Class SparseFeatureColumn
Defined in tensorflow/contrib/linear_optimizer/python/ops/sparse_feature_column.py.
Represents a sparse feature column.
Contains three tensors representing a sparse feature column, they are
example indices (int64), feature indices (int64), and feature
values (float).
Feature weights are optional, and are treated as 1.0f if missing.

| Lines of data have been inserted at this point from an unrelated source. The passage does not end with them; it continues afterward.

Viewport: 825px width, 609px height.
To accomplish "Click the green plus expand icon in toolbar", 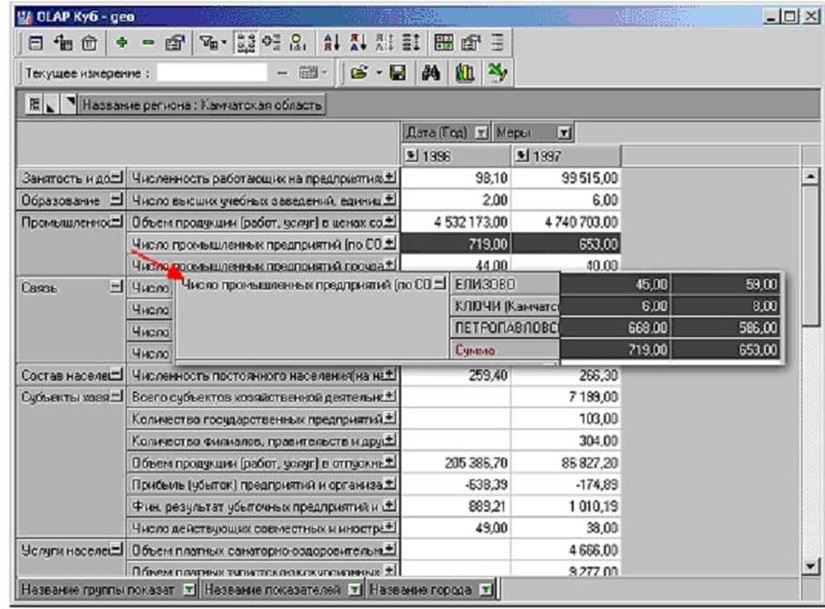I will click(122, 44).
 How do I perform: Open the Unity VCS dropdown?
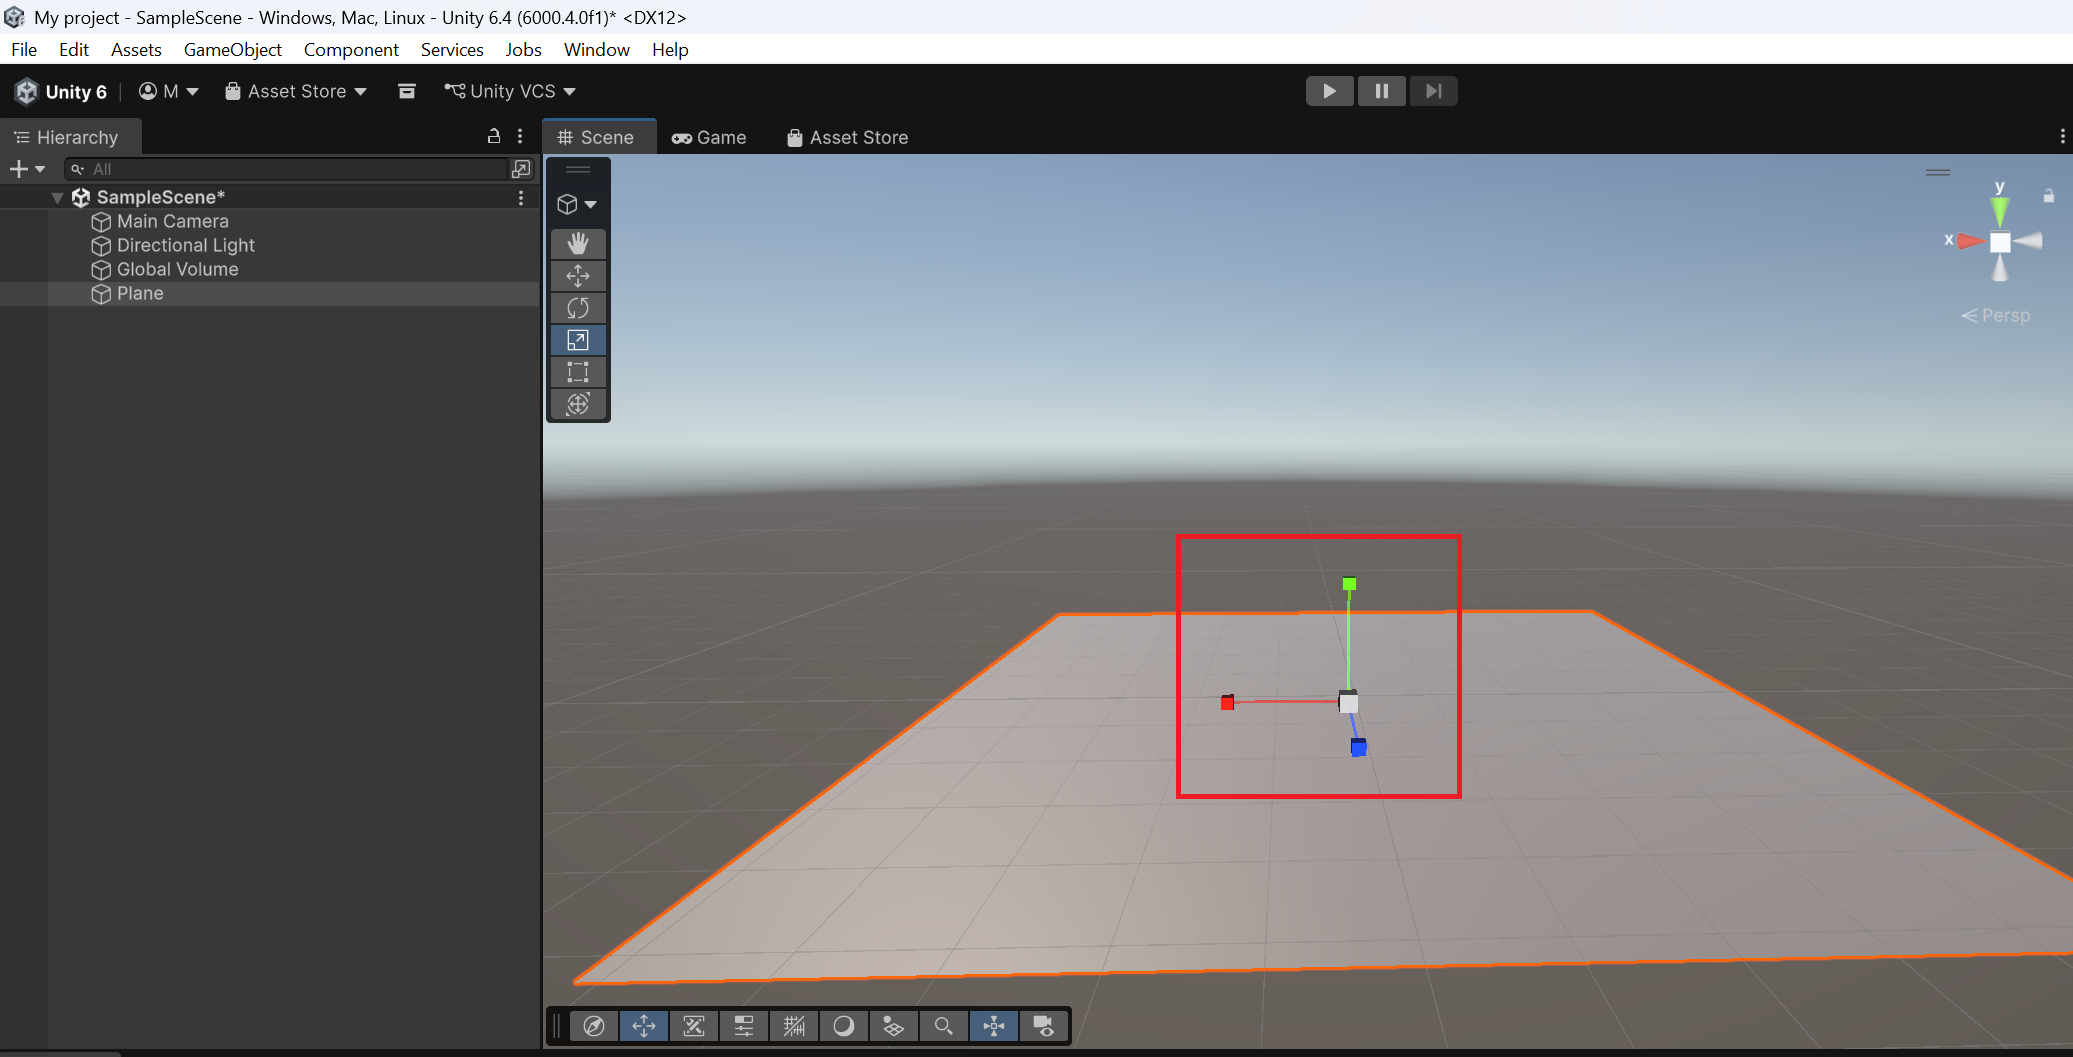[x=510, y=91]
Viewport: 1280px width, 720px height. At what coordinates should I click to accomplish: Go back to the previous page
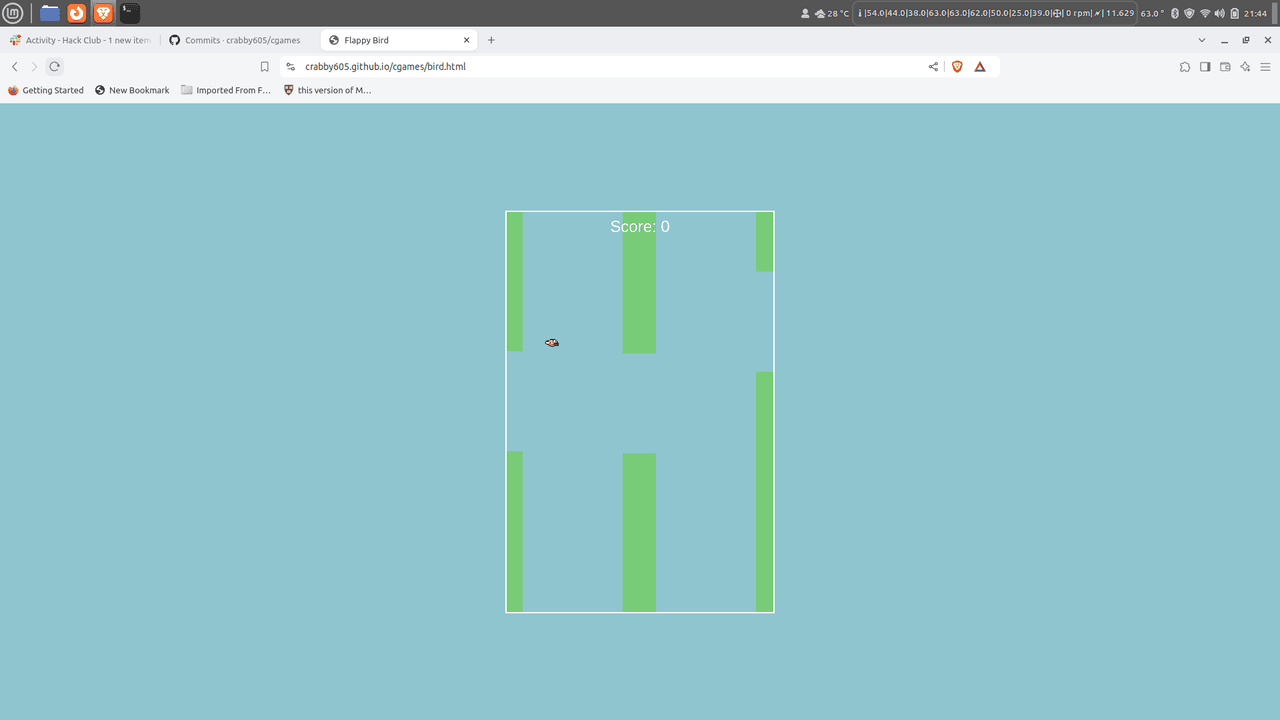pos(15,66)
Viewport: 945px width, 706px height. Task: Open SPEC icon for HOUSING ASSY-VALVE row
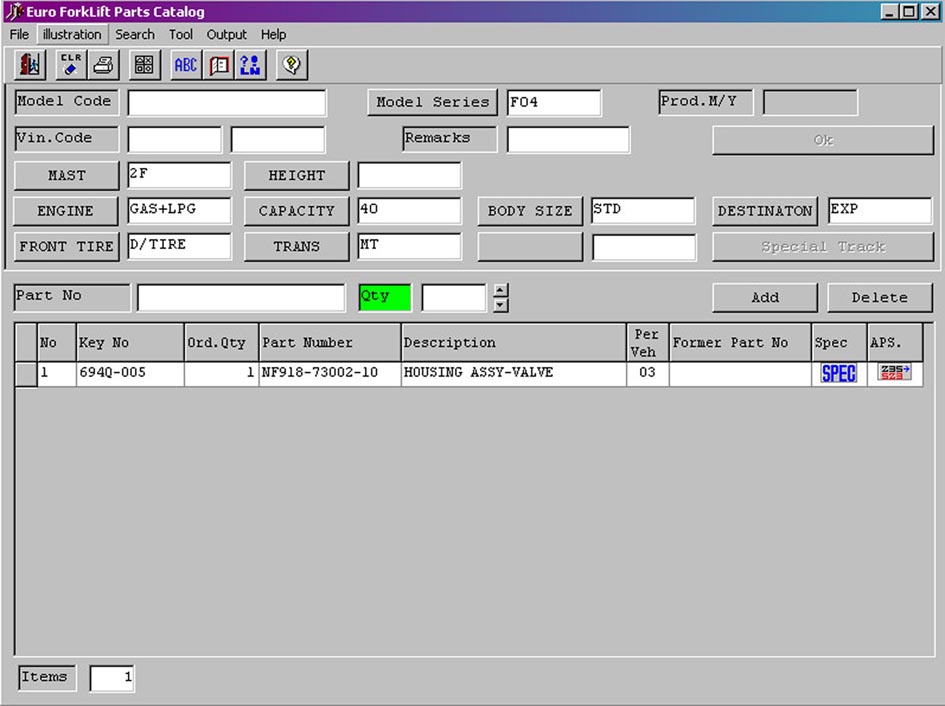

For example, consider a batch of 4 examples, which contains the following
features in a particular SparseFeatureColumn:
- Example 0: feature 5, value 1
- Example 1: feature 6, value 1 and feature 10, value 0.5
- Example 2: no features
- Example 3: two copies of feature 2, value 1
This SparseFeatureColumn will be represented as follows:
<0, 5, 1>
<1, 6, 1>
<1, 10, 0.5>
<3, 2, 1>
<3, 2, 1>
For a batch of 2 examples below:
- Example 0: feature 5
- Example 1: feature 6
is represented by SparseFeatureColumn as:
<0, 5, 1>
<1, 6, 1>
__init__
__init__(
example_indices,
feature_indices,
feature_values
)
Creates a SparseFeatureColumn representation. (deprecated)
Args:
example_indices: A 1-D int64 tensor of shape[N]. Also, accepts python lists, or numpy arrays.feature_indices: A 1-D int64 tensor of shape[N]. Also, accepts python lists, or numpy arrays.feature_values: An optional 1-D tensor float tensor of shape[N]. Also, accepts python lists, or numpy arrays.
Returns:
A SparseFeatureColumn
Properties
example_indices
The example indices represented as a dense tensor.
Returns:
A 1-D Tensor of int64 with shape [N].
feature_indices
The feature indices represented as a dense tensor.
Returns:
A 1-D Tensor of int64 with shape [N].
feature_values
The feature values represented as a dense tensor.
Returns:
May return None, or a 1-D Tensor of float32 with shape [N].